Les catastrophes environnementales ne sont pas une fatalité

Notre incapacité systémique à considérer, anticiper et prévenir les menaces environnementales souligne une faille de gouvernance qui doit être corrigée, estiment les auteurs.
Photo: Paul Chiasson La Presse canadienne Notre incapacité systémique à considérer, anticiper et prévenir les menaces environnementales souligne une faille de gouvernance qui doit être corrigée, estiment les auteurs.

Le récent rapport d’étape de la Protectrice du citoyen souligne les lacunes de l’État québécois pour prévenir les décès liés à la COVID-19 dans les CHSLD, et ce, malgré une réaction à la pandémie dont l’ambition contraste avec le peu d’attention que suscitent le dérèglement climatique, la pollution et la dégradation des écosystèmes.

À notre avis, cette absence chronique d’anticipation révèle des failles de gouvernance auxquelles il est possible de remédier par la création d’une agence de prévention des risques environnementaux, car ces failles sont structurelles et montrent la vulnérabilité de nos institutions.

Malgré les recommandations des épidémiologistes et de l’OMS, à la suite des épisodes du SRAS-CoV-1 (2003) et du H1N1 (2009), le Québec ne disposait pour le COVID-19 ni de plan d’urgence efficace ni des ressources humaines et matérielles pour affronter une crise sanitaire qui a exposé la fragilité de notre société.

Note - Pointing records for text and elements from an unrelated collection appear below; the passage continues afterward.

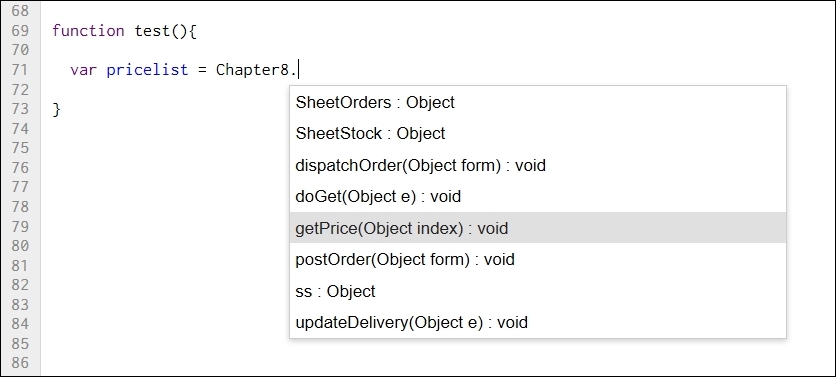Place cursor in the function keyword
Viewport: 836px width, 377px height.
tap(89, 31)
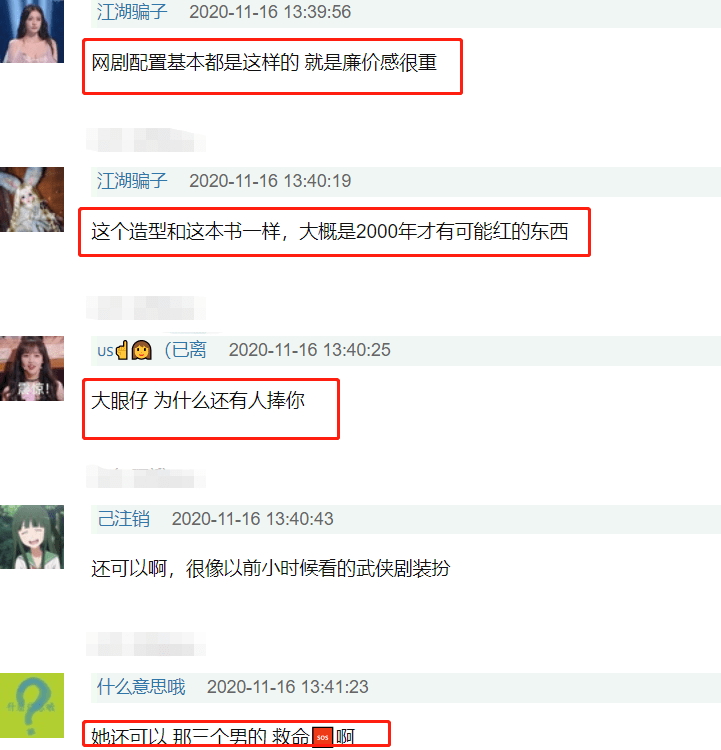The height and width of the screenshot is (750, 721).
Task: Open the rabbit-eared doll avatar profile
Action: pos(32,199)
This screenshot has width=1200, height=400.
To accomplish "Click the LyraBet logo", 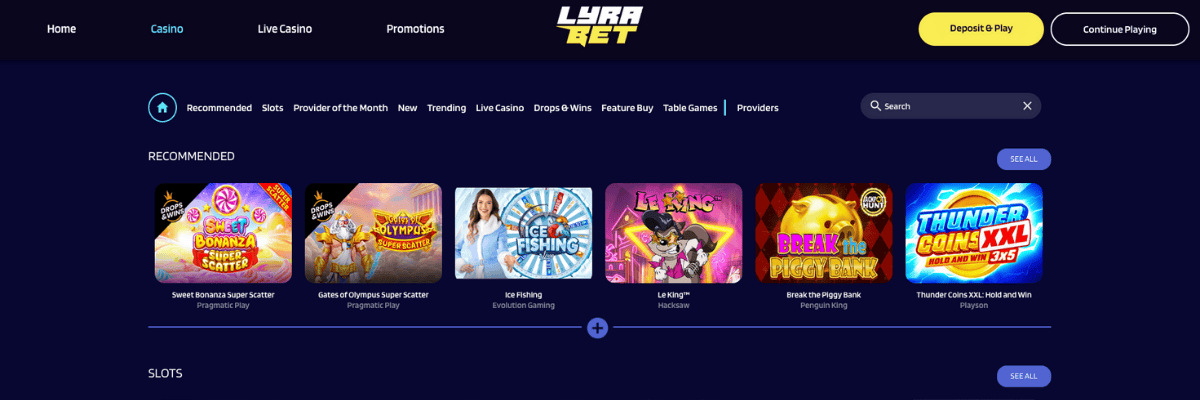I will coord(600,27).
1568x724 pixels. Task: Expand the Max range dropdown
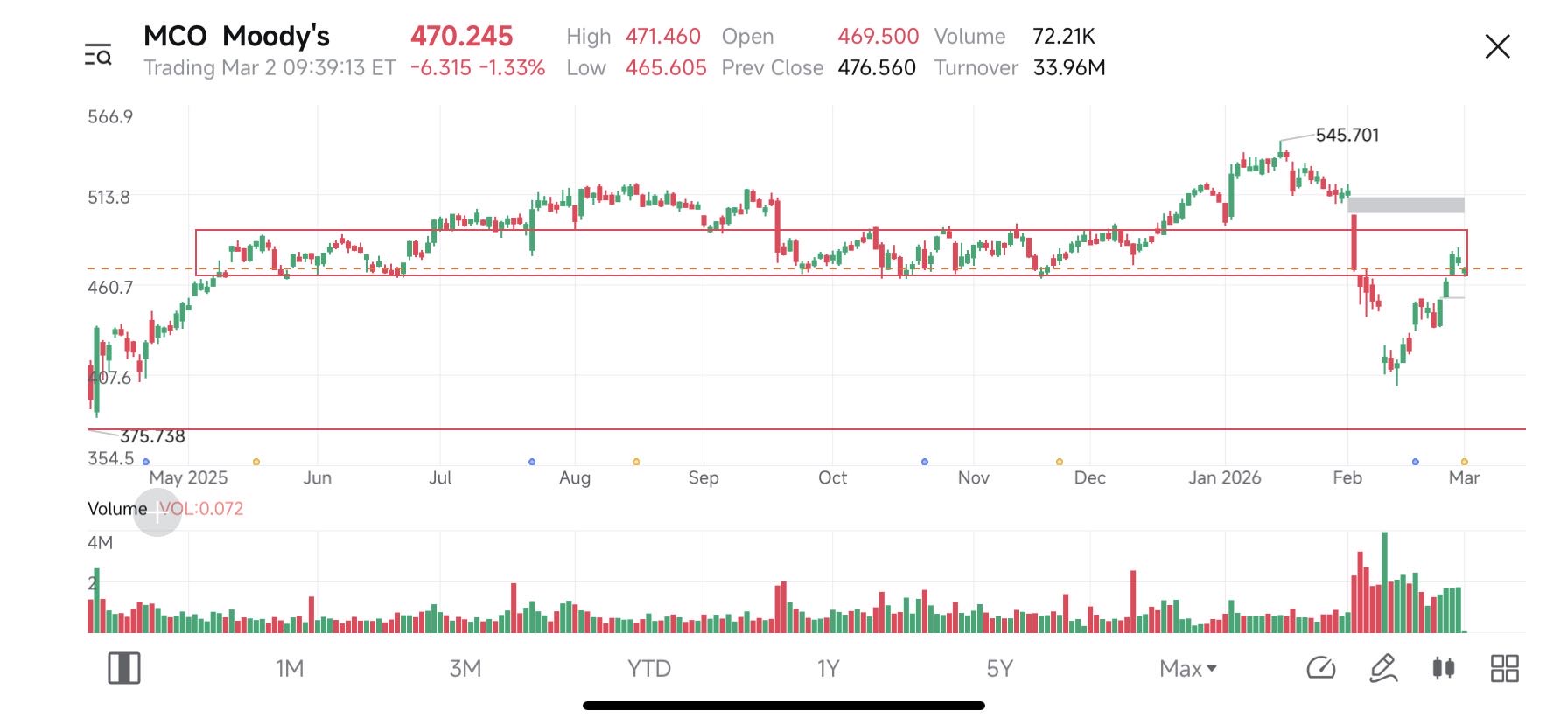(1187, 669)
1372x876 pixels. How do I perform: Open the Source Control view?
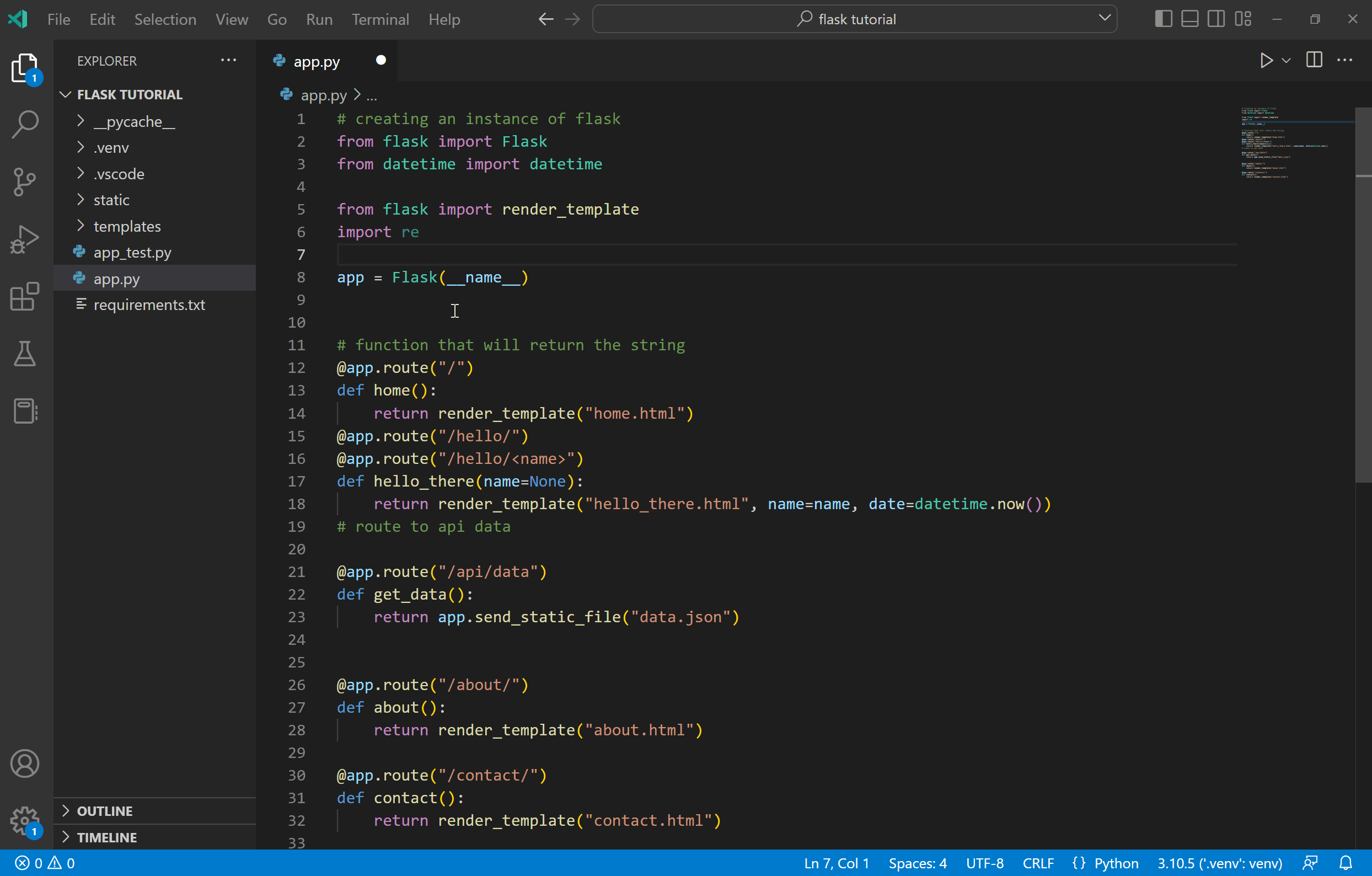pyautogui.click(x=25, y=181)
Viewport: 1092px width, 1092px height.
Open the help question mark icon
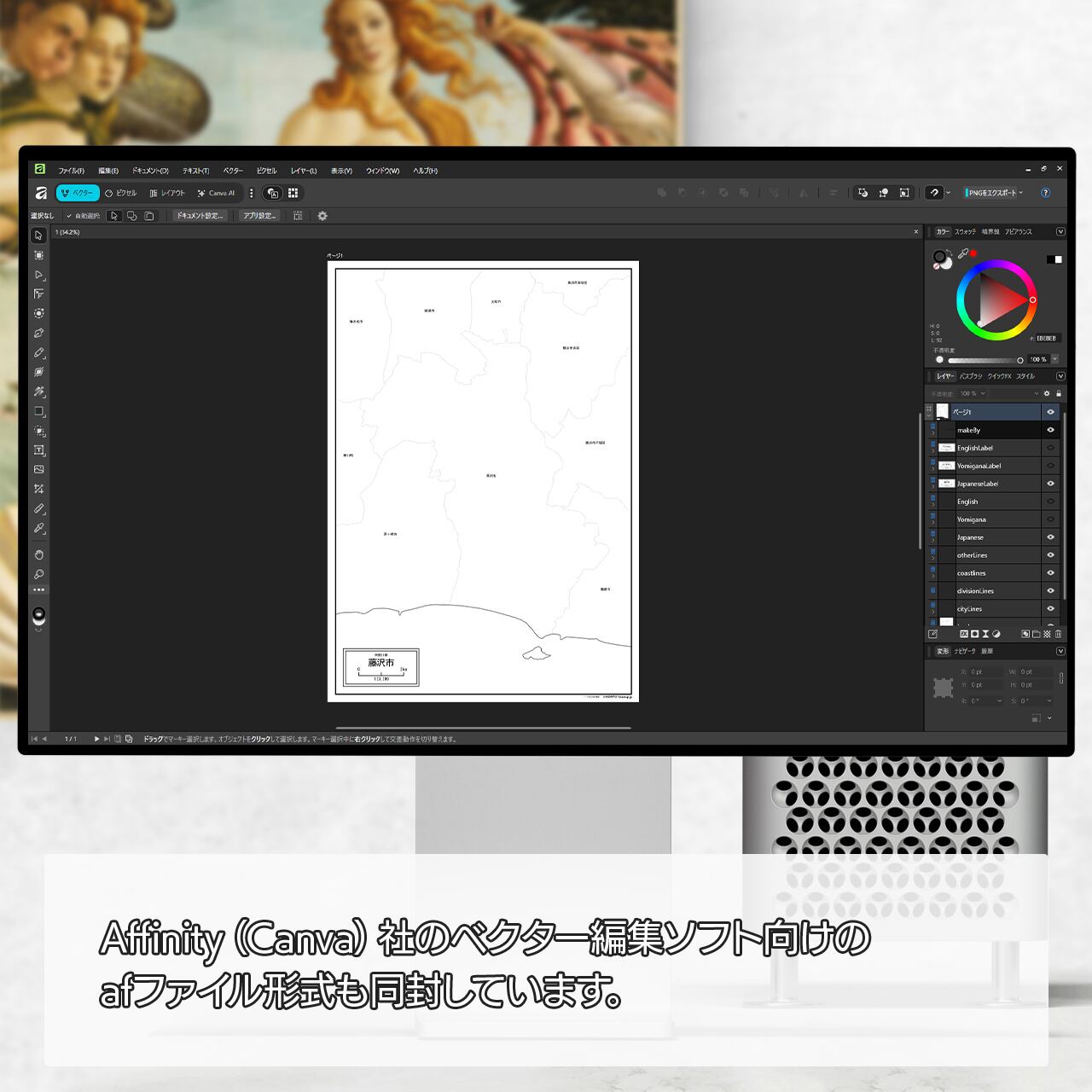click(1045, 193)

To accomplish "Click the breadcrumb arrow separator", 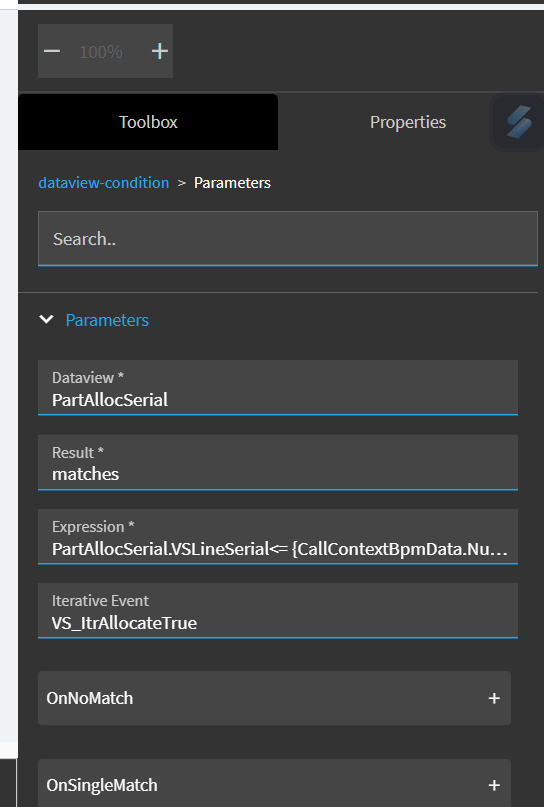I will coord(182,183).
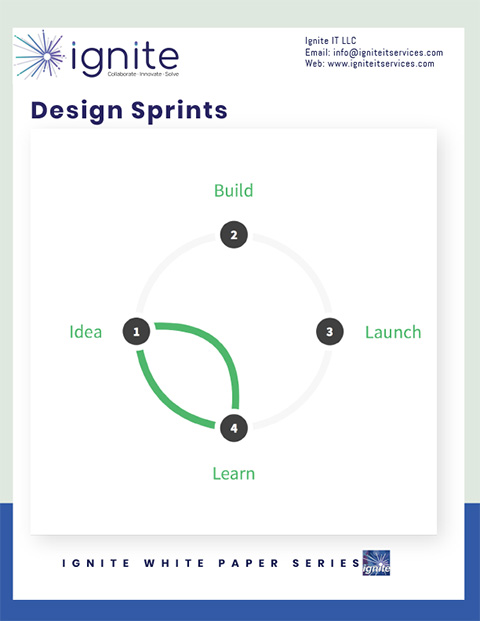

Dans ce contexte, nous devons intégrer l’idée que l’essor des zoonoses, responsables d’infections pandémiques, constitue un enjeu environnemental.

La société québécoise ne semble pas davantage prête à affronter les effets pourtant prévisibles des changements climatiques, accumulant plusieurs décennies de retard dans la planification de son atténuation et son adaptation. Malgré les données scientifiques solides qui soulignent l’ampleur de la crise climatique, l’action des gouvernements successifs est restée anémique. La lutte contre la pollution l’illustre clairement, quand on sait que 2000 décès prématurés annuels sont associés de manière récurrente à la pollution atmosphérique au Québec (14 600 au Canada).

Nous faisons peu pour prévenir et nous adapter à l’érosion des côtes, limiter la pollution, l’eutrophisation et la dégradation faunique du Saint-Laurent, la dégradation des terres arables, les canicules, les incendies forestiers ou les inondations. Quels seront les perdants économiques ? Qui se retrouvera dans l’angle mort sanitaire ?

Critères d’urgence

Avec la pandémie, nous semblons oublier que l’urgence d’une crise ne se résume pas à son imminence. Elle se réfère aussi à la portée de ses répercussions, au temps qu’il faut pour la comprendre et y faire face, à son potentiel d’irréversibilité et au degré de résilience ou de vulnérabilité des populations.

Au Québec, la gestion des situations d’urgence relève de la Sécurité publique et les enjeux sanitaires de la Santé publique. Ces organismes semblent se concentrer davantage sur la gestion de crise que sur la gestion de risques. Cette dernière inclut, outre les répercussions sanitaires, les conséquences sociales et économiques.

Ces préoccupations nous échappent : bien que les services que nous rend la nature représentent des millions de dollars, sinon des milliards, nous n’intégrons pas les pertes occasionnées par la destruction de l’environnement. Que fait-on pour développer une résilience permanente dans la population afin de répondre plus efficacement à une nouvelle crise ?

Notre incapacité systémique à considérer, anticiper et prévenir les menaces environnementales souligne une faille de gouvernance qui doit être corrigée. Considérant le défi que pose une gouvernance environnementale efficace dotée d’un pouvoir réel, il faut qu’un organe de l’État oriente adéquatement le gouvernement sur les questions environnementales. Selon nous, tirer les véritables leçons de la pandémie devrait se traduire par la mise en place d’une agence nationale de gestion des risques environnementaux ou l’équivalent.

Cet organisme pourrait déterminer les risques environnementaux sur le territoire québécois, colliger les informations en gestion de risques, et prendre en compte les conséquences sociales et économiques. Il serait équipé pour gérer des risques conjugués comme les effets de la pollution, un enjeu à la fois sanitaire et environnemental, ainsi que la conjonction de deux crises comme un épisode de chaleur extrême et une nouvelle infection pandémique. Il pourrait également développer des indicateurs de niveaux de risques et publier des niveaux d’alerte comme ceux de la SOPFEU pour les incendies de forêt. Ces propositions visent à partager une idée, pas à définir le mandat d’une telle agence.

Les catastrophes environnementales ne sont pas une fatalité. Non seulement ont-elles une origine anthropique, mais leurs conséquences peuvent et doivent être limitées.